On Wednesday Oct. 9, Muncy High School was host to the Financial Reality Fair sponsored by the PALCO Credit Union. Throughout the morning, students from grades 10-12 had the opportunity to participate in the fair. The Muncy Future Business Leaders of America (FBLA) helped to organize this event.

Pennsylvania credit unions recognize the need for financial literacy. To assist educators and parents in their efforts to teach this vital, life-long skill, the credit union community banded together to offer the Financial Reality Fair experience.

The Financial Reality Fair provided students with a hands-on budgeting experience to gain practical knowledge about personal financial management in a "real world" environment, and is designed to teach students the value of using money responsibly.

Article Photos

CINDY KNIER/THE LUMINARY

Tyliq Holmes (left), and Joel Rosenberger were two members of the senior high grades who participated in a “Financial Reality Fair” at Muncy High School. The event was hosted by the school’s Future Business Leaders of America club to help prepare students in the role of being financially responsible after graduation. The simulation was well-received by those who attended. The event was sponsored by Palco Credit Union.

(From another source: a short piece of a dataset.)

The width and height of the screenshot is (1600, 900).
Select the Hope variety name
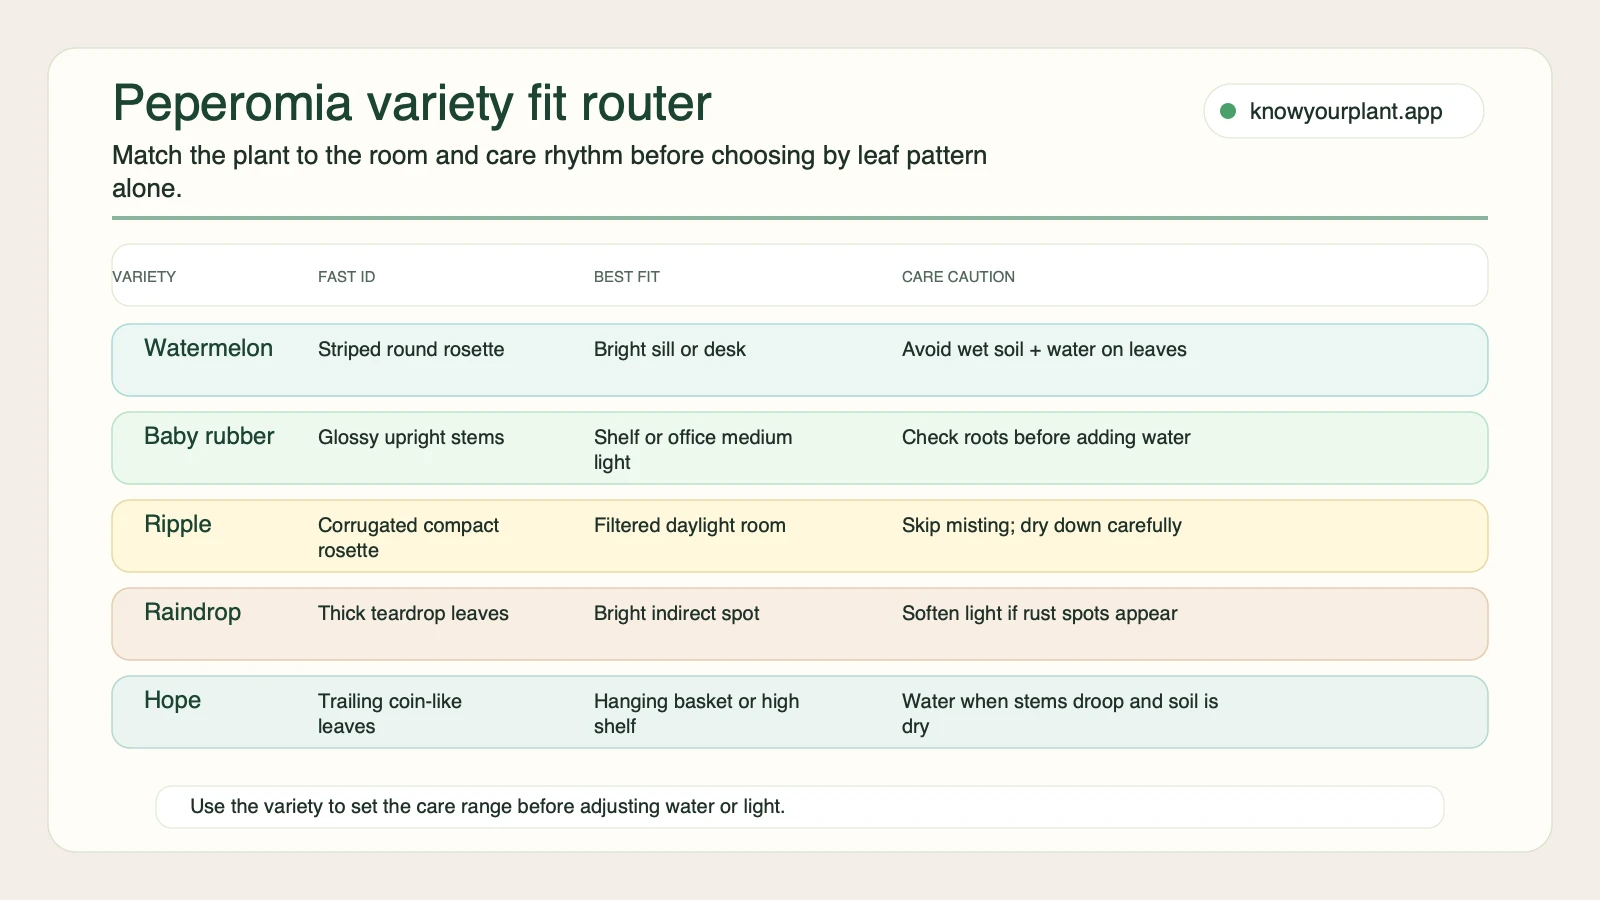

This real-world exercise instructed students to choose a career and salary customized for their geographic area, and then budget their monthly expenses to make ends meet. In the exercise, students must find a place to live, obtain transportation, and pay for food and other essentials.

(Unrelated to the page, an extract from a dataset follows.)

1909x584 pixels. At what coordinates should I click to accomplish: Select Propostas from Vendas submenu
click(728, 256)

Individuals visited with the 30 fair volunteers, which included credit union employees and local area businesspeople, such as realtors, auto dealers, insurance agents and more to purchase goods and services needed in everyday life. As in the real world, entertainment opportunities and other non-essential services were made available.

Students also spun the "Wheel of Reality" to receive one of life's surprises, such as an unexpected cash gift or the expense of a flat tire. Students documented their income and expenses using sample checking and savings accounts, a credit card, and a loan during the exercise and worked to balance their monthly budget, reviewing their final budget with a Financial Counselor.

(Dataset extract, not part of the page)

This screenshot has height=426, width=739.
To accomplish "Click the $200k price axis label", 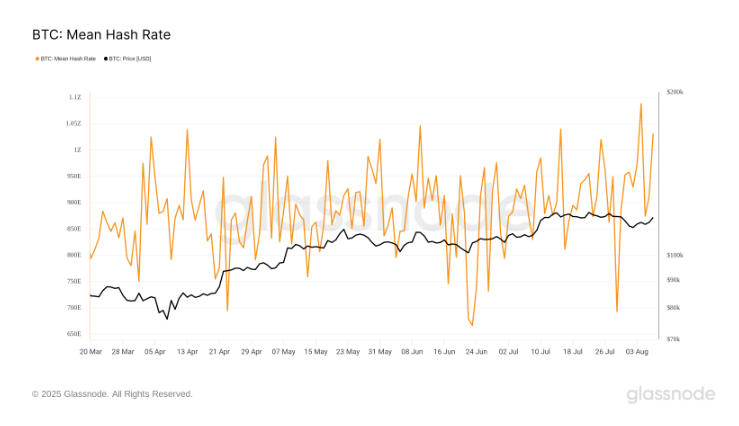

PA Credit Unions plays a vital role in bringing this interactive learning experience to students, clearly demonstrating the "credit union difference." Many greatly appreciated this insight into the financial reality of life and in the process learned about three pillars of the American Enterprise system: profit, freedom of choice, and the right to private property.

Senior Sacha Alvarez exclaimed, "I enjoyed how life-like this fair was and how with my profession, I can end up with a lot of take-home pay!" This shows one aspect of profit: a surplus, or as Sacha called it, her "take-home pay."

It was the goal of all participants to have a surplus after budgeting for the month; otherwise the students had to get a part-time job to make up the deficit. The event excelled at creating a realistic simulation for the students, and for many, it served as an introduction to budgeting. As Collin Cowfer, a senior, remarked: "It pays to save your money!"

Maria Paternostro, a sophomore, noted, "We have the right to choose how we want to live but we need to make sure we can afford it." This demonstrates the freedom of choice that consumers possess when it comes to purchasing products, but it also teaches the constraints of a budget when it comes to what is affordable.

Ben Johnson, a senior, said "It was interesting to see how I would fare in the world while trying to support a decent lifestyle." The right to private property allows consumers to own and consume possessions as they please. However, the fair taught the students that their limited monthly stipend might not allow them the lavish lifestyle that they desire.

FBLA was proud to host all the volunteers who made the fair possible and would like to thank PALCO Credit Union for sponsoring the fair. Many of the volunteers help to host the fair at other schools throughout the year, and love to do so. The Financial Reality Fair taught the students of Muncy High School valuable lessons about American enterprise and financial literacy that will certainly 'pay off' in the long run.